> _Document section_
▼

The Kasai River (Mto Kasai, Kasaï /fr/; called Cassai in Angolan Portuguese) is a left bank tributary of the Congo River, located in Central Africa. The river begins in central Angola and flows to the east until it reaches the border between Angola and the Democratic Republic of the Congo, where it turns north and serves as the border until it flows into the DRC. From Ilebo, between the confluences with Lulua river and Sankuru river, the Kasai river turns to a westerly direction. The lower stretch of the river, from the confluence with Fimi river until it joins the Congo at Kwamouth northeast of Kinshasa, is also known as the Kwa(h) River.

The Kasai basin consists mainly of equatorial rainforest areas, which provide an agricultural land in a region noted for its infertile, sandy soil. It is a tributary of Congo river and diamonds are found in it. Around 60% of diamonds in Belgium go from Kasai river for cutting and shaping.

▲

> _Required actions_
a – Print the stretch of the Kasai River text from "The Kasai basin" through "cutting and shaping.".
b – Name every river besides the Kasai itself that the Kasai River text mentions by name, leaving out other names for the Kasai.
c – Using the Kasai River text, explain why the equatorial rainforest areas of the Kasai basin are important.
The records come from a separate source.

> _Listed records_
▼

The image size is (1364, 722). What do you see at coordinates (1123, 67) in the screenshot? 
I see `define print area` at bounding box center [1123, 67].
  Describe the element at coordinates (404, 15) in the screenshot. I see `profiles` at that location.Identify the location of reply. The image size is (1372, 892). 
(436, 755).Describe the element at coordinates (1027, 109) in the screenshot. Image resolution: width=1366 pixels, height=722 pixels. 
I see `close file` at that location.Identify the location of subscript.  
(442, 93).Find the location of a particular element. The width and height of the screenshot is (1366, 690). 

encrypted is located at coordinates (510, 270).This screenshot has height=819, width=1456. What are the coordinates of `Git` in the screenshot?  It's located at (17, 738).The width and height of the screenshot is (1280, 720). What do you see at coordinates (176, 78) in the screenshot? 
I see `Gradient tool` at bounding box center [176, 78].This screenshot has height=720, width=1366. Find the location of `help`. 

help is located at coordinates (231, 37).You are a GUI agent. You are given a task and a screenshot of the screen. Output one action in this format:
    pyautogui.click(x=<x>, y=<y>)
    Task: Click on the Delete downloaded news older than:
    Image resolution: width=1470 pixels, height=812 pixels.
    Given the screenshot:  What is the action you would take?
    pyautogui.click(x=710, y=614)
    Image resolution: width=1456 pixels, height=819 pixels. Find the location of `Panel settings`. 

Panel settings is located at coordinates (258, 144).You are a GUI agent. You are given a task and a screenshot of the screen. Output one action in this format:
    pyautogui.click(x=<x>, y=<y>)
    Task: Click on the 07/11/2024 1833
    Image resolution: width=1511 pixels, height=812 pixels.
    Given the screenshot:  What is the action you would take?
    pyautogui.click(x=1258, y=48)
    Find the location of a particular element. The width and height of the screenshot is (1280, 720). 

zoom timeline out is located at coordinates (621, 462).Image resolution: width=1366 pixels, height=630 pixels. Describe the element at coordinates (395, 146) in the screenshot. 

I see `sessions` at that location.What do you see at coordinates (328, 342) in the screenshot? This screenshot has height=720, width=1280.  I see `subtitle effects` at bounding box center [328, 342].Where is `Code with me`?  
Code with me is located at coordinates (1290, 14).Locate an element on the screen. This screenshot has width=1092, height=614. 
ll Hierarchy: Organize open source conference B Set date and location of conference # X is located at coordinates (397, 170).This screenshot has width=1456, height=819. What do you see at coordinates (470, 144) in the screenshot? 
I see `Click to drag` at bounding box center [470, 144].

▲

> _Results of the tasks_
a –
The Kasai basin consists mainly of equatorial rainforest areas, which provide an agricultural land in a region noted for its infertile, sandy soil. It is a tributary of Congo river and diamonds are found in it. Around 60% of diamonds in Belgium go from Kasai river for cutting and shaping.

b – Congo, Lulua, Sankuru, Fimi

c – They provide agricultural land in a region noted for its infertile, sandy soil.